Countless studies have shown that historically, dividend-paying stocks have outperformed their non-dividend-paying counterparts. But like any rule of thumb, now that everyone seems to be looking at the dividend indicator to judge future performance, you shouldn't blindly assume that any company that starts paying a dividend will suddenly rise from the ashes and outperform.
The rash of new dividends
In recent years, we've seen a host of companies decide to start paying dividends, especially in the tech arena:
- Cisco Systems (Nasdaq: CSCO ) began paying a dividend last year, with its stock now yielding almost 2%.
- Apple (Nasdaq: AAPL ) gave in to investor pressure to start paying a dividend following the death of former CEO Steve Jobs, with a payout of $2.60 per share due to start between July and September.
- Most recently, Dell (Nasdaq: DELL ) announced yesterday that it would initiate an $0.08 per share quarterly payout, which will result in a 2.7% yield.

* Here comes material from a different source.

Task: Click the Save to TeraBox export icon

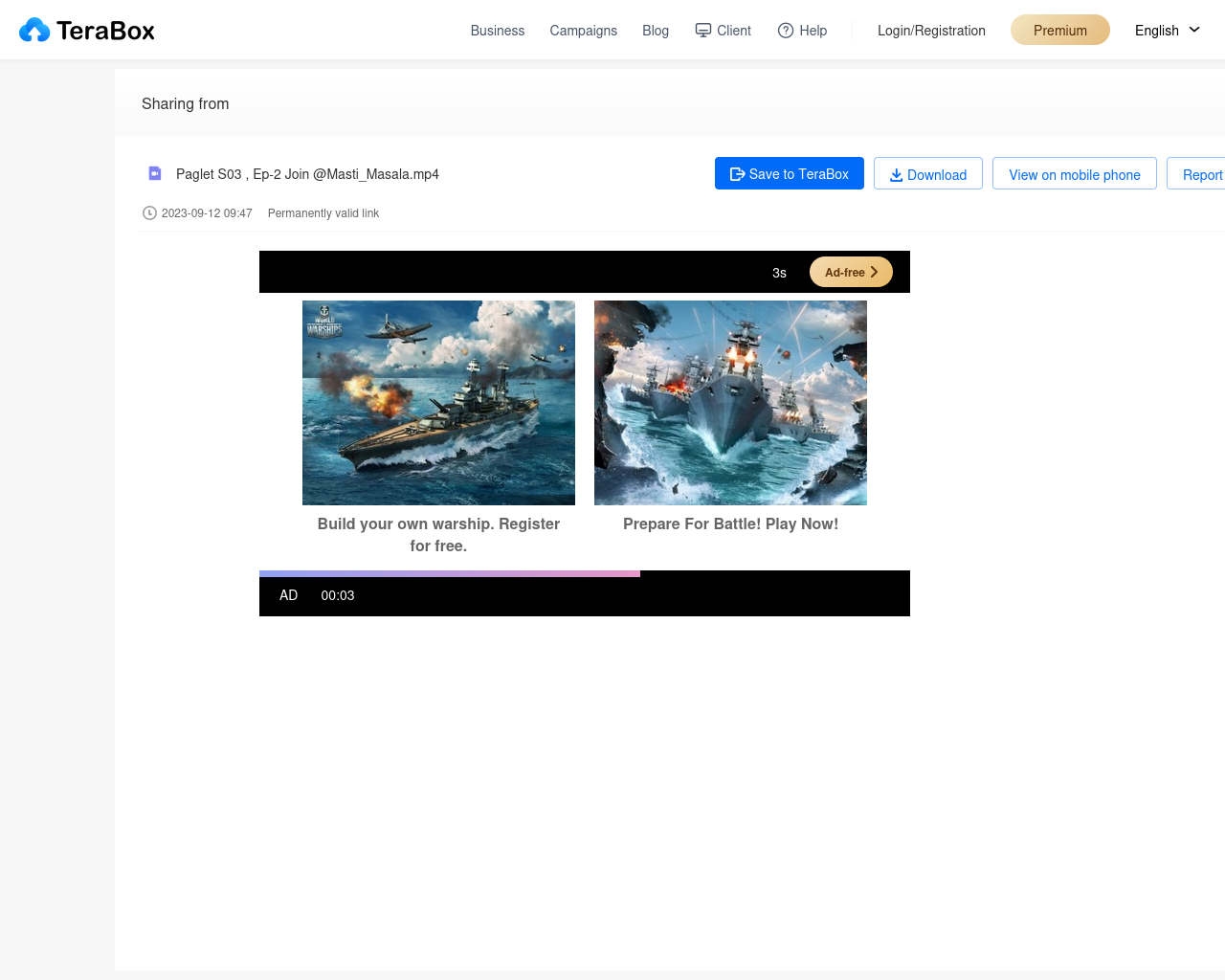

In starting their payouts, companies are careful to say all the right things. Dell's CFO cited "sustainably strong cash flow from operations" as a key element allowing the company to "[add] another element to our disciplined capital allocation strategy" through a dividend. Apple's Tim Cook argued that "even with these investments [in the business], we can maintain a war chest for strategic opportunities and have plenty of cash to run our business. So we are going to initiate a dividend and share repurchase program." And Cisco's CFO noted that "Cisco's leadership position in the markets we serve is strong, and the time is right for Cisco to pay our first-ever cash dividend. ... This dividend complements our leading position, and is an important part of our commitment to bring value to shareholders."
Adding dividends for all the wrong reasons
But lately, companies have seemed to have other primary motivations for deciding to make payouts. In Dell's case, analysts argue that given its weak business results, paying a dividend invites income-hungry investors to buy shares, potentially boosting its stock price. When Apple and Cisco started paying their dividends, similar suggestions arose, as many pointed out that funds that focus specifically on dividend-paying stocks had been shut out of their shares.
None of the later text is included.